Alla rivendicazione di abbandono di Bouteflika dalla scena politica, si aggiungono sempre di più rivendicazioni sociali. Infatti, la situazione socio-economica non lascia ben sperare per il futuro: La disoccupazione colpisce l’11,7% della popolazione attiva e raggiunge il 28,3% tra i giovani (16-24 anni). I laureati non trovano opportunità di lavoro, mentre il 43% dei dipendenti non è iscritto alla previdenza sociale. Il potere d’acquisto dei lavoratori, dei disoccupati, dei contadini senza terra, dei piccoli artigiani e commercianti sta continuamente cadendo sotto il triplice effetto dell’aumento dei prezzi, del deprezzamento del Dinaro algerino e della stagnazione dei salari e delle pensioni. La riduzione degli investimenti dello Stato per l’istruzione e la salute sanziona pesantemente le classi popolari.
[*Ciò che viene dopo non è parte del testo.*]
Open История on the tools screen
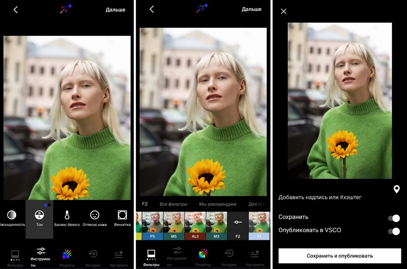 click(93, 257)
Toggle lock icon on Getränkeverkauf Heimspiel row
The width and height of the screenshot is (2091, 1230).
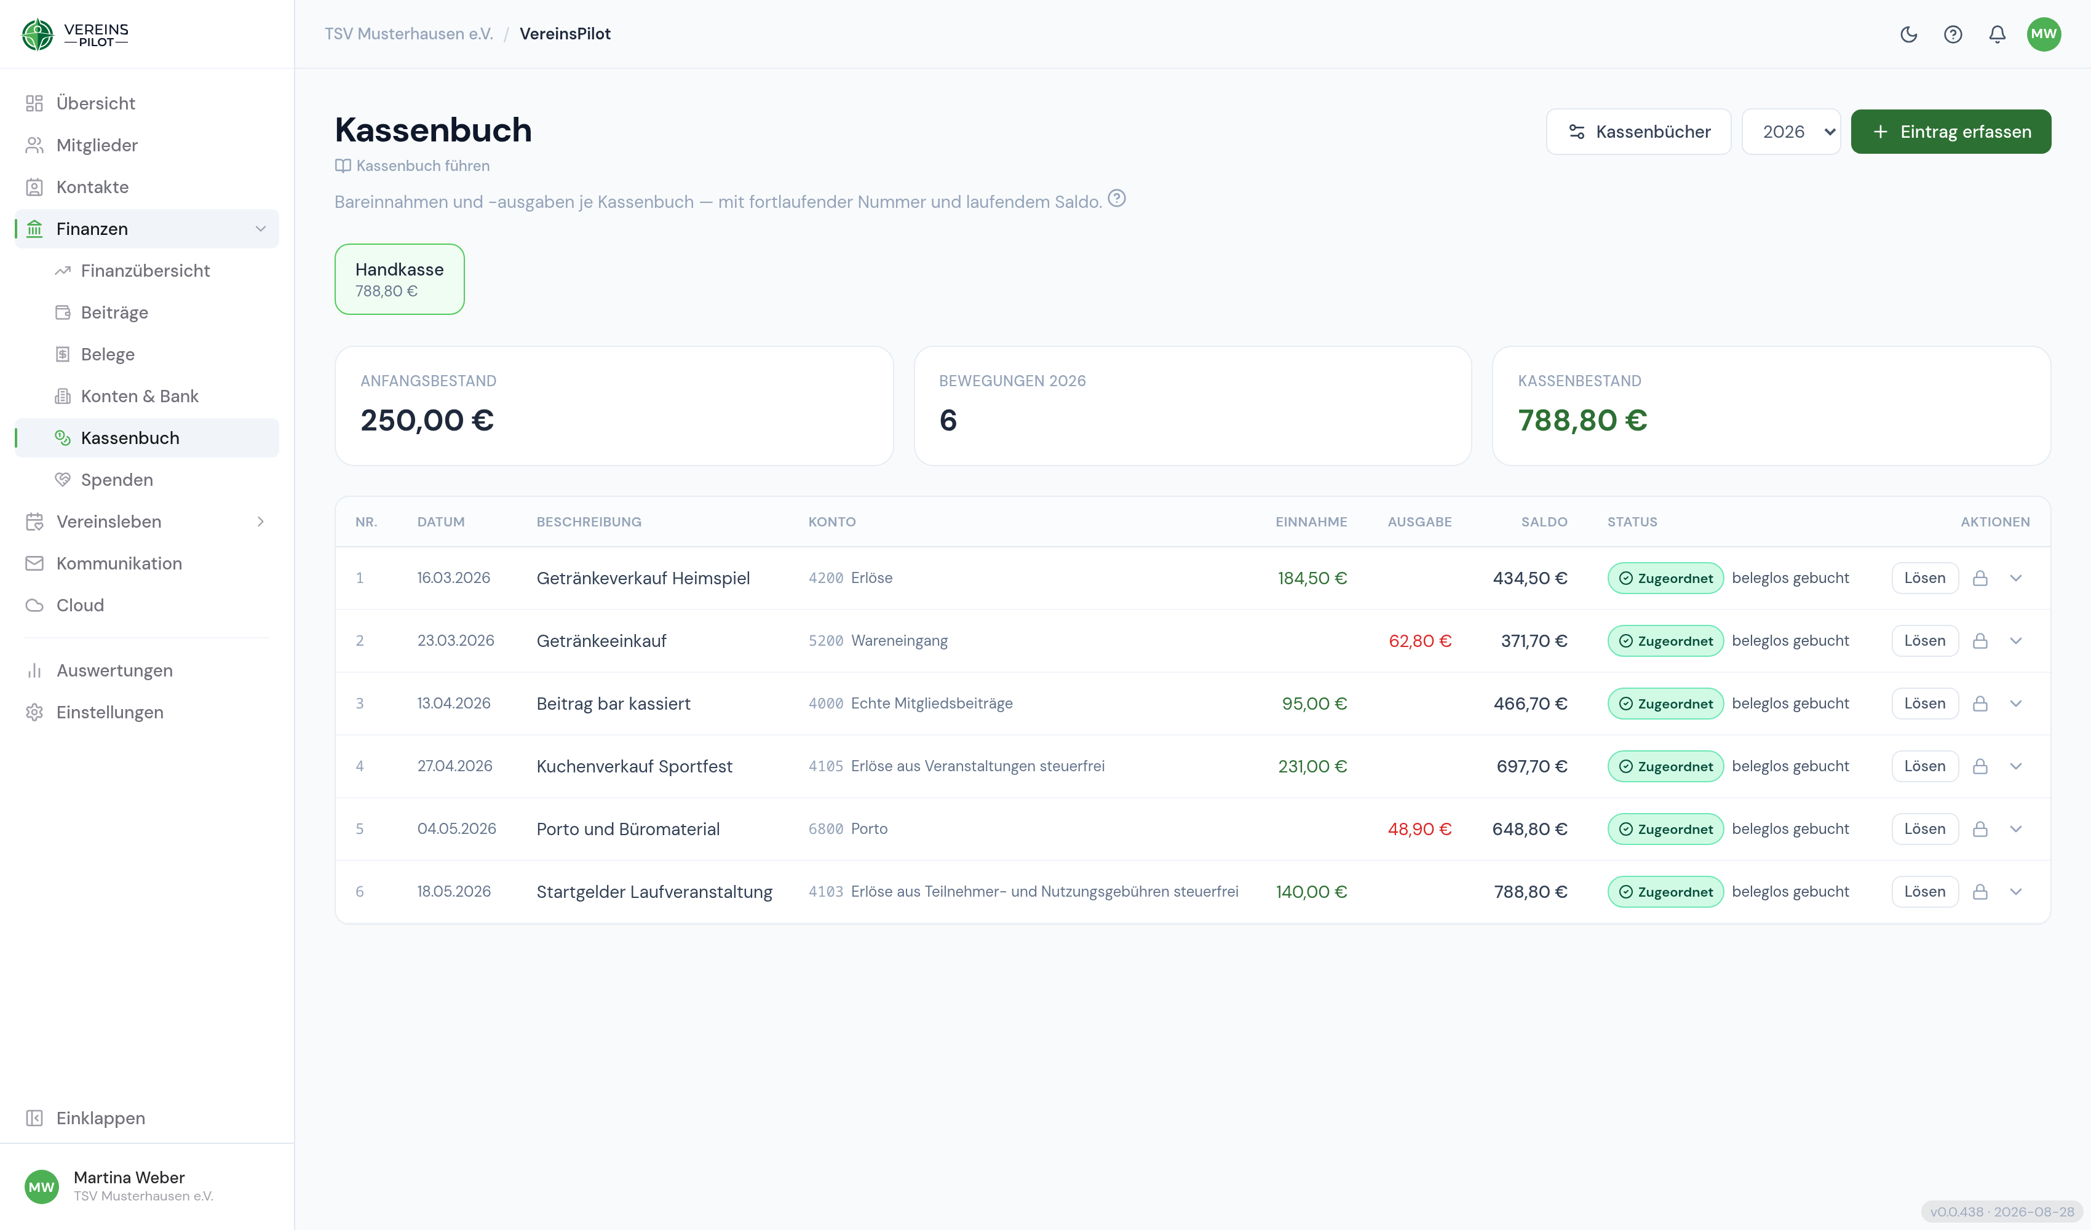coord(1980,578)
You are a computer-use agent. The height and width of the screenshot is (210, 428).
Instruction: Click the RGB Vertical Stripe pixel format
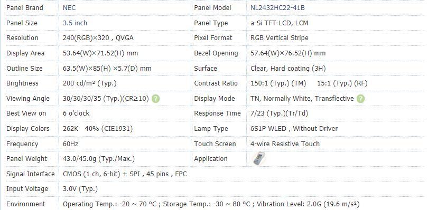tap(280, 38)
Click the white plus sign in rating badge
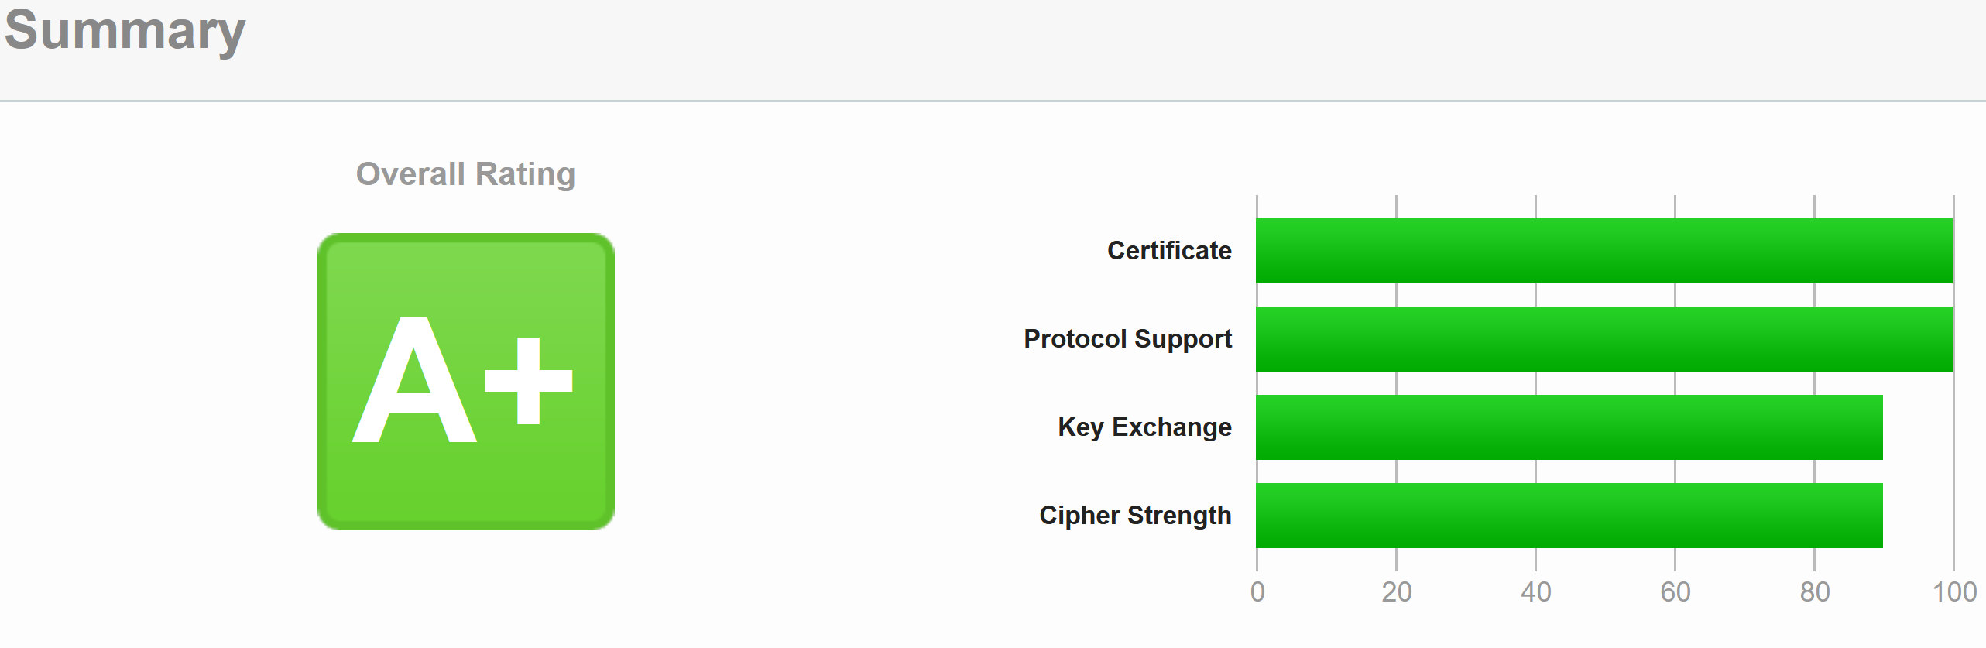The height and width of the screenshot is (648, 1986). coord(528,381)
Le proteste per il momento rimangono “spontanee” e senza guida politica. I partiti tradizionali di opposizione – anche quelli di sinistra – vengono spesso marginalizzati durante i cortei, visto che non vengono visti come alternativa all’attuale governo, anzi: per decenni hanno legittimato l’attuale sistema politico mangiando sulle spalle delle classi popolari.
Se l’Unione Europea non ha esistato un attimo a sostenere un’opposizione golpista, reazionaria e finanziata da potenze estere in Venezuela, sull’Algeria si esprime con molta più cautela. Soprattutto la Francia chiede “stabilità politica” e questo per varie ragioni: L’Algeria è uno dei principali fornitori di energia della Francia, il 10% del gas importato proviene dall’ex colonia. In caso di una profonda destabilizzazione del paese, centinaia di migliaia di giovani potrebbero cercare di raggiungere la Francia, il che rappresenterebbe ovviamente una grande sfida politica per il governo francese, visto che l’immigrazione algerina verso la Francia è numerosa e attenta a ciò che sta accadendo sull’altra sponda del Mediterraneo (infatti in queste ultime settimane ci sono state delle manifestazioni di sostegno importanti nelle grandi città francesi). Infine, la precedente crisi politica algerina della fine degli anni ’80 ha aperto la strada a forze religiose radicali che hanno sia terrorizzato il paese durante tutto un decennio, sia minacciato la Francia in diverse occasioni. Queste sono tutte prospettive che ovviamente preoccupano Emmanuel Macron, ma anche gli altri capi politici europei.
Esprimiamo piena solidarietà al popolo algerino che sta dimostrando coraggio, forza e volontà per cambiare un sistema politico-sociale che ormai da troppi anni si arricchisce sulle loro spalle!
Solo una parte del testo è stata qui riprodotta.